The Subject Expert Committee (SEC), an advisory body to India’s national drug regulator, has recommended granting permission for the import and marketing of Eli Lilly’s weight loss drug, Mounjaro, in India. This recommendation is contingent upon the company conducting phase IV clinical trials and meeting quality standards.
Eli Lilly sought approval to import and market six doses of tirzepatide (2.5mg/0.5 ml, 5mg/0.5ml, 7.5mg/0.5 ml, 10mg/0.5ml, 12.5mg/0 .5ml, and 15mg/0.5 ml) in both single-dose prefilled pens and vials for chronic weight management.

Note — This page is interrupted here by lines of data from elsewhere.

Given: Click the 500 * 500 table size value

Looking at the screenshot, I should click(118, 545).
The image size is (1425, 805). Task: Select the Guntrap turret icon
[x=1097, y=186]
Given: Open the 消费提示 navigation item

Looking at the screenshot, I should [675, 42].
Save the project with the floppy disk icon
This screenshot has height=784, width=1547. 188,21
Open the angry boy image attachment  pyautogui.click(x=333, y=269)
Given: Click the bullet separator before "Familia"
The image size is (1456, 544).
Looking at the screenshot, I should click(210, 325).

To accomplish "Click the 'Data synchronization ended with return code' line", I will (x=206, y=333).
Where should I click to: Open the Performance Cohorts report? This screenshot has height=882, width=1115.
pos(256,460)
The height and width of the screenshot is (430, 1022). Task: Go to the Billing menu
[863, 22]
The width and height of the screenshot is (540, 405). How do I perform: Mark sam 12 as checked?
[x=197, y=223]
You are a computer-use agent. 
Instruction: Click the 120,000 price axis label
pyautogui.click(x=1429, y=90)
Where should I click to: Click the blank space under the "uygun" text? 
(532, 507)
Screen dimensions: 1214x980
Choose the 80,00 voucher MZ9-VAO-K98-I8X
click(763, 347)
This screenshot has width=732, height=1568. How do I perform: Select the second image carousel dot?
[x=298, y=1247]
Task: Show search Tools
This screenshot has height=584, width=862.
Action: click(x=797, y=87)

The proposal included India-specific clinical study reports from global studies that involved Indian participation.
The SEC for endocrinology and metabolism, in its meeting on June 19, reviewed the proposal and recommended approval under the condition that Eli Lilly conducts phase IV trials and submits comprehensive Chemistry, Manufacturing, and Controls (CMC) data.
“The committee has recommended granting permission for import and marketing of tirzepatide in various dosage forms, subject to the firm conducting phase-IV clinical trials and fulfilling CMC requirements,” stated the SEC.
Eli Lilly’s tirzepatide formulations in prefilled pens are already approved in several countries including the US, EU, UK, UAE, Hong Kong, and Kuwait, while the single-dose vials have approvals in the US, EU, and Egypt for chronic weight management.
The SEC has instructed Eli Lilly to submit the phase IV clinical trial protocol to the Central Drugs Standard Control Organisation (CDSCO) within three months of drug approval. Internationally, the drug is marketed under the brands Mounjaro and Zepbound.
Eli Lilly highlighted that Mounjaro, approved earlier by the US FDA for adults with type-2 diabetes, represents a novel class of medicines that activate GIP and GLP-1 pathways to regulate blood sugar levels.
The company plans to introduce Mounjaro in multiple countries and has already initiated steps to expand its manufacturing capabilities to support the global launch of the drug.